He smiled slightly. “No.”
She set aside the card and stepped back, considering him warily. He had the features and hair to match his physique and voice. The horn-rimmed glasses, rather than detracting from his looks, merely enhanced them, like a fine frame around a masterpiece. He stood just inside the door, seeming out of place in her space. “Yes, it’s a wreck,” she said, reading disapproval in the way he was looking at the various piles. “It drives Brooks crazy, but I have a system.”
He found an empty spot on the floor and set down his briefcase. She placed her coffee cup atop a stack of art history books. He extracted a folded handkerchief from his pocket. “Er, you might want to...” He gestured at her lapel.
“What’s the matter?”
“You’re covered in powdered sugar.”
She glanced down.
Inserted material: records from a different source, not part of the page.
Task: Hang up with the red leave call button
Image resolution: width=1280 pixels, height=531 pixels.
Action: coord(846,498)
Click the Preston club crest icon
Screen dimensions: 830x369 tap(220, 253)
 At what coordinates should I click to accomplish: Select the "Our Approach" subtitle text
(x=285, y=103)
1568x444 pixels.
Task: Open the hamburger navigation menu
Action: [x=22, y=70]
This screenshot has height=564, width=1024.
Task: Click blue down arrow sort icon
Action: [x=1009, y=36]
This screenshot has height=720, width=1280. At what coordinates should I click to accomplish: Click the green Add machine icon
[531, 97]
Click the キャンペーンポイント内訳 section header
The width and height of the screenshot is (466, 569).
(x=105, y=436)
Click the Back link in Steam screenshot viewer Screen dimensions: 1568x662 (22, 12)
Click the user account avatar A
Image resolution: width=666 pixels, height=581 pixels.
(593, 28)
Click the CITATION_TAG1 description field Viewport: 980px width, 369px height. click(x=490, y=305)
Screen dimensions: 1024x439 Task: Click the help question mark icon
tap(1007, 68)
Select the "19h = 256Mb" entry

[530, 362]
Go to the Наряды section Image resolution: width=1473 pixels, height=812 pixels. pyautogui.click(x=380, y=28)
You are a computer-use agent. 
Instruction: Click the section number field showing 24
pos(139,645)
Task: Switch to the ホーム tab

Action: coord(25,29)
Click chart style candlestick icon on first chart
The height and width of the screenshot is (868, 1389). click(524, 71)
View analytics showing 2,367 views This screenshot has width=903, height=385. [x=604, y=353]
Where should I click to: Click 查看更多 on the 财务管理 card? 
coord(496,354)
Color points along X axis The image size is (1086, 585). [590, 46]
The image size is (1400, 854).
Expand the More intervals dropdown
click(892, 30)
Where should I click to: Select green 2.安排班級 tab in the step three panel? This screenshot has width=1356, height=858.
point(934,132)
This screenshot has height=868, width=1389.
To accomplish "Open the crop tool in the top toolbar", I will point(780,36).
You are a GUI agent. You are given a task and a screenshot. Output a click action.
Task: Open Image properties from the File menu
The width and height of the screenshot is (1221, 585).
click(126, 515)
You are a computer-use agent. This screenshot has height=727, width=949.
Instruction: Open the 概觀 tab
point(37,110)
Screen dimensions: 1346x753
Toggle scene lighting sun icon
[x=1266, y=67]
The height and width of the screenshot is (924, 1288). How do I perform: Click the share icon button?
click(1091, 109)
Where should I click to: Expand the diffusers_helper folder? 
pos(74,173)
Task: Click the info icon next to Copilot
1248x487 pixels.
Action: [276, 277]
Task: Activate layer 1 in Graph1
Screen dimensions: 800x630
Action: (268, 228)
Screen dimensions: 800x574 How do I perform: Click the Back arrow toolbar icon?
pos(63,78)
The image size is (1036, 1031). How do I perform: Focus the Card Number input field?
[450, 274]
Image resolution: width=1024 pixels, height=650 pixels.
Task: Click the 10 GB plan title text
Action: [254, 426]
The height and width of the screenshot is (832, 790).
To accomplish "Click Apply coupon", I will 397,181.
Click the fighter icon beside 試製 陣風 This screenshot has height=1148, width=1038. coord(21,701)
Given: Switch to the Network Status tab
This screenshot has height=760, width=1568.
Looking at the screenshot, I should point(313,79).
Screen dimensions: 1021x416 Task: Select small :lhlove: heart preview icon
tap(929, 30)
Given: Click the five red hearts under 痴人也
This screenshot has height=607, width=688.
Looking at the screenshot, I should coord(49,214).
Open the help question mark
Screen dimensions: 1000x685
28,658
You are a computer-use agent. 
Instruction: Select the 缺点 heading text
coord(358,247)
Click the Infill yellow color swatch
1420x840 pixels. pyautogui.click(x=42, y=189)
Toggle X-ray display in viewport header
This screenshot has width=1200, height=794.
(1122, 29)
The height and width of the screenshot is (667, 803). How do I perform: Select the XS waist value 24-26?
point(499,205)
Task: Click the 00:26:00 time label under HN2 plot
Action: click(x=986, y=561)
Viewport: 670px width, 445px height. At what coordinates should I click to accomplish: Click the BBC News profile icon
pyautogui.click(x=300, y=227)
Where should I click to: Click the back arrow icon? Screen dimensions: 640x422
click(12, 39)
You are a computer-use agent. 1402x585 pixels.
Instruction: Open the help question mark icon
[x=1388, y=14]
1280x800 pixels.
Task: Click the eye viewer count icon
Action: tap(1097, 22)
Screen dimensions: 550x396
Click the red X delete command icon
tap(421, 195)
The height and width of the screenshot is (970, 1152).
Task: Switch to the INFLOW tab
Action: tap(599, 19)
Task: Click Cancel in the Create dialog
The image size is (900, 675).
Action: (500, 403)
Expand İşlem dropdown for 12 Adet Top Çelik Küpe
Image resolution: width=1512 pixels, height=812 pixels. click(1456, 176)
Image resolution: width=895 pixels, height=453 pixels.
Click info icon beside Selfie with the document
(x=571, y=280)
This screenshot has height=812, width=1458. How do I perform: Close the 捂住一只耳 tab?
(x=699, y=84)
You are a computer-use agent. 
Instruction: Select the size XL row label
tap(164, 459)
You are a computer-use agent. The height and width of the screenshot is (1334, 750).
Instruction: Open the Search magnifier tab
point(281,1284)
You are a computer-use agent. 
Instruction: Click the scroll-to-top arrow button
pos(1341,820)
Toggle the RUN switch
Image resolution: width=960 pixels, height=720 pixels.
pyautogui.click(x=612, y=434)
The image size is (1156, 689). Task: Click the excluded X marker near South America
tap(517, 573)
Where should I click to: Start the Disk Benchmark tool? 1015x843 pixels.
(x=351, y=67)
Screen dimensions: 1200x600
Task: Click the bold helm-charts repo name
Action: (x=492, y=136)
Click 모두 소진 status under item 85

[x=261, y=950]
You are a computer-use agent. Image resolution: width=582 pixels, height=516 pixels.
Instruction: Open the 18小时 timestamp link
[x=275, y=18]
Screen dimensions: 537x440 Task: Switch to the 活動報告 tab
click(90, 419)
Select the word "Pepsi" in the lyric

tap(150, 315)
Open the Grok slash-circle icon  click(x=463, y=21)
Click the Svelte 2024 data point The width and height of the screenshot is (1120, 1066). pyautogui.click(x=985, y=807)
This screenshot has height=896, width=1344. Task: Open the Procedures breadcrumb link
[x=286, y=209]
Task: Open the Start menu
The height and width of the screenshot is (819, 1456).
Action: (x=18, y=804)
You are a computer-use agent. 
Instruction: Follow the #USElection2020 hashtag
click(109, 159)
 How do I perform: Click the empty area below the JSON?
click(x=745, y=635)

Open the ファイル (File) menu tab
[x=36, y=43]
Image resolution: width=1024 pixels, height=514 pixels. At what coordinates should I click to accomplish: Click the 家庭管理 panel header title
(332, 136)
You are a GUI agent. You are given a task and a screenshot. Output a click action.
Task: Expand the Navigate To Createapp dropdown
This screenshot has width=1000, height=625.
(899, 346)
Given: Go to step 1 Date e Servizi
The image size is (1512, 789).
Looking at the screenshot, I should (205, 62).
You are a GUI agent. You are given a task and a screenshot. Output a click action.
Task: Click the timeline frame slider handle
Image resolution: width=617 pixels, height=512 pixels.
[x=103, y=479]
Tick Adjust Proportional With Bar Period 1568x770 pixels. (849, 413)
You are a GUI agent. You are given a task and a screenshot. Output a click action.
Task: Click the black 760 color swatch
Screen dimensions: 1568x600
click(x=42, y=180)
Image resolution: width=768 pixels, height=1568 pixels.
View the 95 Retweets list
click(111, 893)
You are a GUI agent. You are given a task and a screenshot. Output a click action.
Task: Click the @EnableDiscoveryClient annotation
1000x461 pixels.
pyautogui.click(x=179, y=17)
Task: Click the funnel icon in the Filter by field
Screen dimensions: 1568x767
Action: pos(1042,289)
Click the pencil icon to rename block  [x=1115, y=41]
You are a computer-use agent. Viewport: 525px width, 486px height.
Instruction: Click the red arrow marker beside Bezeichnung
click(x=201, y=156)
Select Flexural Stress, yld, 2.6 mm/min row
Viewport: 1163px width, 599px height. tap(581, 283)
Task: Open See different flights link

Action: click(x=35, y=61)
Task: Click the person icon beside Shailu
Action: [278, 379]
The front of her blazer was sprinkled with the white stuff.
“Oh. Damn.” She took the handkerchief—white, crisp, monogrammed—and brushed at the mess.
“Your face, too,” he pointed out.
“My face?” she asked stupidly.
“You look like a cocaine addict gone wild,” he told her.
“Lovely. I don’t have a mirror.”
He came around the desk to her. “May I?”
In spite of herself, she kind of wanted to say yes to this guy, no matter what he was asking. “Sure. Have at it.”
Very gently, he touched a finger under her chin, tilting her face toward his as he dabbed at the corners of her mouth.
Up close, he was even better-looking than she’d originally thought. He smelled incredible and was perfectly groomed. The suit fit him gorgeously. It was probably a bespoke suit, made-to-measure. Because no normal man was built like this guy. Maybe she’d manifested him. Hadn’t she just been thinking about how nice it would be to have a boyfriend?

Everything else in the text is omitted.